Documenting architecture: Wireshark, PlantUML and a REPL to glue them all (2017)

crispyambulance · on March 18, 2019

I think it's fine work and really cool.

However, this makes me wonder about the premise of this tool.

Have systems gotten so messy and complicated that we build them without knowing they're actually doing, until after they're built?

In other words, UML diagrams (including sequence diagrams) were intended ways to clarify and reason about systems during design time. This project seems like it could be a reverse engineering tool, but it isn't presented that way.

stult · on March 18, 2019

I can think of a few use cases that aren't really reverse engineering. Documenting legacy systems that weren't properly documented up front. Documenting/identifying divergence from design time documentation. Documenting a microservice stack where each service is individually well documented but the totality is not. Generating documentation from a prototype to use a starting point for a more structured design process.

Generally, I've seen very few projects that have architecture documentation which is kept up to date past the first release. So it's not an insane idea given the on the ground reality, but yes it does seem a bit like shutting the barn door after the horse is already out.

wwweston · on March 18, 2019

> Have systems gotten so messy and complicated that we build them without knowing they're actually doing, until after they're built?

Oh, hey, you've just practically described one popular implicit formulation of Agile. :)

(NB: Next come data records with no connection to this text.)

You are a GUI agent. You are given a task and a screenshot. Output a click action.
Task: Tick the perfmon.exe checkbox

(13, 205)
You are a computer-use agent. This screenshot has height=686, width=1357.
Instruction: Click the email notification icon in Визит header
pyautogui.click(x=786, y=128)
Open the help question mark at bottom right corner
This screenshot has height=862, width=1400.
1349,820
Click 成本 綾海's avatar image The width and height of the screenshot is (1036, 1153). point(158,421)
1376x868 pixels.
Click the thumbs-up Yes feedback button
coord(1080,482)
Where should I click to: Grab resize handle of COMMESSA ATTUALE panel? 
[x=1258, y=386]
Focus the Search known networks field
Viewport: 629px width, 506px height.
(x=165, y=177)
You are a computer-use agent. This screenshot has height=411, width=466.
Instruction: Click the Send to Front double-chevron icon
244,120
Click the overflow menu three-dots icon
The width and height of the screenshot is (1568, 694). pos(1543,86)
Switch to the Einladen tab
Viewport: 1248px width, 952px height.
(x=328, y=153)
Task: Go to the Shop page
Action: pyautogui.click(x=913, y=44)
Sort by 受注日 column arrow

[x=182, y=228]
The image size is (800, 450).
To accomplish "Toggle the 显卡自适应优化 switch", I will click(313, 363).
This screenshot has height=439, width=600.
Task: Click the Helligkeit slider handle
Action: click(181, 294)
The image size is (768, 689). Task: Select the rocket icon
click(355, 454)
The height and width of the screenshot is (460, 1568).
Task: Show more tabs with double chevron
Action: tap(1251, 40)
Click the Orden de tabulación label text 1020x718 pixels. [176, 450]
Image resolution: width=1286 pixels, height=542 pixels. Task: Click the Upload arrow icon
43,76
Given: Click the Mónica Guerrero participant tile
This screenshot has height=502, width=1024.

Detailed and coherent design documentation is rare in my experience, even at organizations that are staffed at a level including dedicated staff ostensibly for this purpose. I can think of precisely one place I've worked for that had a design process that produced documentation effective for specifying the project ahead of time and as a reference from then on out. A culture committed to this plus dedicated technical writers who regularly met with a team of a domain expert, tech lead, and UX/UI folks for the purpose of producing project documentation helped a lot.

Other organizations may have had individuals producing documentation but it was a lossy process, magnified when they moved on from the project.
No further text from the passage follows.